The draft 3.0 API in the base document is an update to the BadgeConnect API™ defined in [OB-21]. It was designed with these goals:

• Keep the [OB-21] style of API in the base document (also adopted by [CLR-10]) with payload modifications as necessary.
• Update the security parts to conform with the IMS Security Framework 1.1.

Reviewer Tasks

• Review Section 6. Open Badges API and provide feedback

[justinpitcher]

Related to #352 IMS Base Document

[amiller-ims]

For those of you looking at the API, the CLR version is a little further ahead: https://www.imsglobal.org/spec/clr/v2p0#api (you need to be logged in to see this document). In particular, section 5.3 REST Endpoints is generated from a new (in progress) ServiceModel in the clr_v2p0.lines file. I renamed the REST endpoint to ims/clr/v2p0/credentials (was .../clrs in CLR 1.0). And I think it could be ims/ob/v3p0/credentials in OB. I initially experimented with using a VP for the response payload, but it got WAY too complicated trying to handle both CompactJws (VC-JWT proof) and JSON (LDS proofs) formats, and ended up using a GetCredentialsResponse class.
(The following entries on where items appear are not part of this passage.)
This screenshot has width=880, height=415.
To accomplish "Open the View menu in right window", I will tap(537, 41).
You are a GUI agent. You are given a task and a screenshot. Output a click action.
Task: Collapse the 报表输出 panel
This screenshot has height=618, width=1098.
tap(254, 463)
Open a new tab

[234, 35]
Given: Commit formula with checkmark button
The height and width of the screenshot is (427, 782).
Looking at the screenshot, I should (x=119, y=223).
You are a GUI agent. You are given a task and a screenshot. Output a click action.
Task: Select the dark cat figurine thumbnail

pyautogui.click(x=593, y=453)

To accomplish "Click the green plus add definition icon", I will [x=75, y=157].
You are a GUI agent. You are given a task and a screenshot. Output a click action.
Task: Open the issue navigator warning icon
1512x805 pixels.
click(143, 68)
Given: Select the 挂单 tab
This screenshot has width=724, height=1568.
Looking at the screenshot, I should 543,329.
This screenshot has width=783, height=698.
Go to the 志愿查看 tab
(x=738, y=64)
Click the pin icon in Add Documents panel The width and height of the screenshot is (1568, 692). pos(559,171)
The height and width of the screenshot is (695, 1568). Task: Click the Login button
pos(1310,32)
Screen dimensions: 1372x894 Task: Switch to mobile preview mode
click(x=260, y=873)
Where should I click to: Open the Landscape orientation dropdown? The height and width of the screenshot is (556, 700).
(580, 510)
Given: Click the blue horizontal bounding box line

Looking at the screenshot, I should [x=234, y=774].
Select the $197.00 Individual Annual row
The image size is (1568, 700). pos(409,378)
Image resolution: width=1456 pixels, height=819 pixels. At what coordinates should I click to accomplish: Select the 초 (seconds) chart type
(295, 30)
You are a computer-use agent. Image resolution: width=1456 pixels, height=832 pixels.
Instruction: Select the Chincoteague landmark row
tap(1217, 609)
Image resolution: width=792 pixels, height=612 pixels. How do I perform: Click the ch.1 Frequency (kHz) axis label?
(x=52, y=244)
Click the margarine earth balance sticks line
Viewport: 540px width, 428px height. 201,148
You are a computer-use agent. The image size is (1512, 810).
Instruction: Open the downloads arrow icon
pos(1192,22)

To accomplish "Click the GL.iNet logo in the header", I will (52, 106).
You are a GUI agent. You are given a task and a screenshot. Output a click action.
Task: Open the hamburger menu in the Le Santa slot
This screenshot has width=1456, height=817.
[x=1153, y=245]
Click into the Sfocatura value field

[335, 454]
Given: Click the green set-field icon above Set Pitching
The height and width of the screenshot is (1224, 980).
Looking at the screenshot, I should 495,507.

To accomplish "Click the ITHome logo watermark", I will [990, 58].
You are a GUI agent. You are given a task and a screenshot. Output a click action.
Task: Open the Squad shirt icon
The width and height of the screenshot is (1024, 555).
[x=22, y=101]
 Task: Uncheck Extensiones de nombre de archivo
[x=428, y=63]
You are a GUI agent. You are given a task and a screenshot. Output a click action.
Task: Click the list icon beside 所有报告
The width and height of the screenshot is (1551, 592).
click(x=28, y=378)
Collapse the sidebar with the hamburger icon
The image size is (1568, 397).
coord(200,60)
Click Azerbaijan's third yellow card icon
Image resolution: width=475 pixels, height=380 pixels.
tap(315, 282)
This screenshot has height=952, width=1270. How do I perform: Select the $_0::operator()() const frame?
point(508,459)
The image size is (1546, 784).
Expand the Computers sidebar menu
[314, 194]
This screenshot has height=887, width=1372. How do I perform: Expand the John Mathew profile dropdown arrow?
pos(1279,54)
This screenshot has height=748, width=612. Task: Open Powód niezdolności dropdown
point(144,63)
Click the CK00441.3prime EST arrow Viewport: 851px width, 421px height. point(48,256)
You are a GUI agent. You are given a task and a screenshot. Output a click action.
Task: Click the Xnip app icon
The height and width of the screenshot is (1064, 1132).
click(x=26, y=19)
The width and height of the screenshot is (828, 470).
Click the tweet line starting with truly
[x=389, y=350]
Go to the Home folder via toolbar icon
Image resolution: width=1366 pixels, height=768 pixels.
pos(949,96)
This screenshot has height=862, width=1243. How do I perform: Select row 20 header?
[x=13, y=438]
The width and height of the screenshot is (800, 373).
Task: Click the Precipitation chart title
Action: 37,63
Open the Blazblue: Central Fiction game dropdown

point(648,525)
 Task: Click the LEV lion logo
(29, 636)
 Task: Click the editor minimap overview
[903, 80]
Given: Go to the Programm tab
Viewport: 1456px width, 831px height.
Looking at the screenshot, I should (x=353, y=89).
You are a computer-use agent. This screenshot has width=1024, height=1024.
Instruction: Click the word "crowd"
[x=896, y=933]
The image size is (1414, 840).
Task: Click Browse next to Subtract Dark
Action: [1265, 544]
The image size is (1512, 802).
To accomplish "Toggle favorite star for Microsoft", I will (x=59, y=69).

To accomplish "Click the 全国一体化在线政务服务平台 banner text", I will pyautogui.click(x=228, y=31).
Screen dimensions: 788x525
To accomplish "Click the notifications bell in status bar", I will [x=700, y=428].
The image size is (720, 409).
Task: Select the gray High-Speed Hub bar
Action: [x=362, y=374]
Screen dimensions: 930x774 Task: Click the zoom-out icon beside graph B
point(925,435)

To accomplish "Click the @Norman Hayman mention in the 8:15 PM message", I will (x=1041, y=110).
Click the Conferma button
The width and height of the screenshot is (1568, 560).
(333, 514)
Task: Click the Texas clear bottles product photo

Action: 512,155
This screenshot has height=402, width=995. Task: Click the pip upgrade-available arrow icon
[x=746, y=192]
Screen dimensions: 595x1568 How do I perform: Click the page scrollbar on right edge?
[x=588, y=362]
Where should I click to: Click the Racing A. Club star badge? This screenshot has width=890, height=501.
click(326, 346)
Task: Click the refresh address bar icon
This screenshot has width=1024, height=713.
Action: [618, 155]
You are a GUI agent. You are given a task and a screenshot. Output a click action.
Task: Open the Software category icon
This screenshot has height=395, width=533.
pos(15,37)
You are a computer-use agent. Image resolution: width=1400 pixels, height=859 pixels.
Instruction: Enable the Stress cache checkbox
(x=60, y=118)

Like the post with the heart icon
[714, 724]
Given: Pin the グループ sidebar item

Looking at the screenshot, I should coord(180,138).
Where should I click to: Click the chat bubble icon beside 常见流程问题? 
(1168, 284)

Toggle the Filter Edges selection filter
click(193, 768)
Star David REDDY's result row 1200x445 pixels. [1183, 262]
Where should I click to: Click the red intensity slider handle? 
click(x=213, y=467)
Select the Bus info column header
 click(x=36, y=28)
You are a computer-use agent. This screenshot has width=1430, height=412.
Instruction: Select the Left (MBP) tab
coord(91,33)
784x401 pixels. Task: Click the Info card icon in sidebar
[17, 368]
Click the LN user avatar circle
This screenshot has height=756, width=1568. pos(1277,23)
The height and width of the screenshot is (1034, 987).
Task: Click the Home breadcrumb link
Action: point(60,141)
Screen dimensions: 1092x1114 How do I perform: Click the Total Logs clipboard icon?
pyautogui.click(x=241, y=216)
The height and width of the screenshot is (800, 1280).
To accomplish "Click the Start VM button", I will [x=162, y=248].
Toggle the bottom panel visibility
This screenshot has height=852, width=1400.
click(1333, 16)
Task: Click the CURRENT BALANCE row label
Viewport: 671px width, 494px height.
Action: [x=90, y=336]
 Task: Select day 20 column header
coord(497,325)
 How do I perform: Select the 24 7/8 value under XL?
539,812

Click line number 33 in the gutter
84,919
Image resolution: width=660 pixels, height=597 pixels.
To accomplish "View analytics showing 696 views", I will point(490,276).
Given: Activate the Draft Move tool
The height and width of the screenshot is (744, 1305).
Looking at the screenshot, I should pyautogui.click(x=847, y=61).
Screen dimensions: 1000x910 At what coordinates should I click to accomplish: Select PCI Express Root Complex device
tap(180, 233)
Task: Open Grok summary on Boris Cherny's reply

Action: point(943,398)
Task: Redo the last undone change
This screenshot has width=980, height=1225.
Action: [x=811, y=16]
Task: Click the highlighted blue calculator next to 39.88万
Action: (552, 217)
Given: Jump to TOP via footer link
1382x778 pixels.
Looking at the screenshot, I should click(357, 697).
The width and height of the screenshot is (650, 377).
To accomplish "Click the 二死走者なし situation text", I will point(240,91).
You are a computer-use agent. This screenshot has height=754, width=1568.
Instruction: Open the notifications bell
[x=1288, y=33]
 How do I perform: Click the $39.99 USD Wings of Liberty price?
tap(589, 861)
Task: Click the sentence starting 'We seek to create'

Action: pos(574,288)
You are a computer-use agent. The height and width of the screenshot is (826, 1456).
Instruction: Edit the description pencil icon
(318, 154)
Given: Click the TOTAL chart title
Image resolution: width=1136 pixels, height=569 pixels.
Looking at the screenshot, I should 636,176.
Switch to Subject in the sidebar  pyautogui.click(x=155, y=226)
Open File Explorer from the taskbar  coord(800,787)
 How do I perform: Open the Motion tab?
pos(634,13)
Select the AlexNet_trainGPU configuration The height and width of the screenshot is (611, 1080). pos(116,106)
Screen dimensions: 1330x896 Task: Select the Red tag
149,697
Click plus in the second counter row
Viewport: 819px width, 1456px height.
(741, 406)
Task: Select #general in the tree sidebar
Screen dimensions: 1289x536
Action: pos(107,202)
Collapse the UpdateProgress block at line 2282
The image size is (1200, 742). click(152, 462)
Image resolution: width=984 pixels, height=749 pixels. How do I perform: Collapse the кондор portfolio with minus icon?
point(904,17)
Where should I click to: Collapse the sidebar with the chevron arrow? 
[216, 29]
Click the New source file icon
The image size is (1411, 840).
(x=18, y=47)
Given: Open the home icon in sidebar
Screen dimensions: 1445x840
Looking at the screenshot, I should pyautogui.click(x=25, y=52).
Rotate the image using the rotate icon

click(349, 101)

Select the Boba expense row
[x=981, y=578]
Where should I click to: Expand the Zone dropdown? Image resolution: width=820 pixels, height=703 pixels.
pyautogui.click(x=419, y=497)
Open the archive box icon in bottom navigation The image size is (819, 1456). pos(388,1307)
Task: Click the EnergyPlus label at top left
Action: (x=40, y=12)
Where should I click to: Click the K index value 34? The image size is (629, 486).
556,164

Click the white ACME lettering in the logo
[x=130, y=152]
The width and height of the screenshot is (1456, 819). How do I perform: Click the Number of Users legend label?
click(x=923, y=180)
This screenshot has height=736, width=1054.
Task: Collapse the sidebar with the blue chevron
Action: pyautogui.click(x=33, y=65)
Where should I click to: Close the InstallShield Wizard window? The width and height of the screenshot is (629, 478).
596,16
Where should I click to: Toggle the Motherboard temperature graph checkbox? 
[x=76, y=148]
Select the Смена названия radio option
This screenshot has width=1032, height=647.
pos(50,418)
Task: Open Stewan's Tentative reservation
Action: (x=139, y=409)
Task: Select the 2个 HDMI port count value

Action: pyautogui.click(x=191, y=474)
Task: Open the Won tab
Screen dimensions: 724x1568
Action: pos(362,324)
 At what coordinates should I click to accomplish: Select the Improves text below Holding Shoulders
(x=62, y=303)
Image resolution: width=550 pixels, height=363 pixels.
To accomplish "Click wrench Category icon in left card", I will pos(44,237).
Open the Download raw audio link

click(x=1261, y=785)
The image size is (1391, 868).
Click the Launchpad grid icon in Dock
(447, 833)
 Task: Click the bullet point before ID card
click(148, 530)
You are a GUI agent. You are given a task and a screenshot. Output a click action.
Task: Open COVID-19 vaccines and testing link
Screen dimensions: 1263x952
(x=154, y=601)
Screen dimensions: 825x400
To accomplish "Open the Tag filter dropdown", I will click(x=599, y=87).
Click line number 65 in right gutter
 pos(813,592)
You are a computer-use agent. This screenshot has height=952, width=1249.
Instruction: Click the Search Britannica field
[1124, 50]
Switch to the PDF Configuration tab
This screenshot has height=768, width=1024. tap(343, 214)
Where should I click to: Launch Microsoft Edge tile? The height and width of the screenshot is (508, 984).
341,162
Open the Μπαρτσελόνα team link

The two VC APIs that have traction are W3C VC-API and DIF OIDC API. Both are centered around issuing and verifying credentials. While the CLR 1.0 and OB 2.1 APIs are built around moving credentials that have already been issued, and assume the entity that has the credential will do their own verifying. I think there is a place for the CLR 1.0/OB 2.1 style API and the emerging VC APIs. I don't think we should abandon the CLR 1.0/OB 2.1 style APIs.

[xaviaracil]

@kayaelle @ottonomy Since the spec is already in Candidate Final, is it ok to close this issue?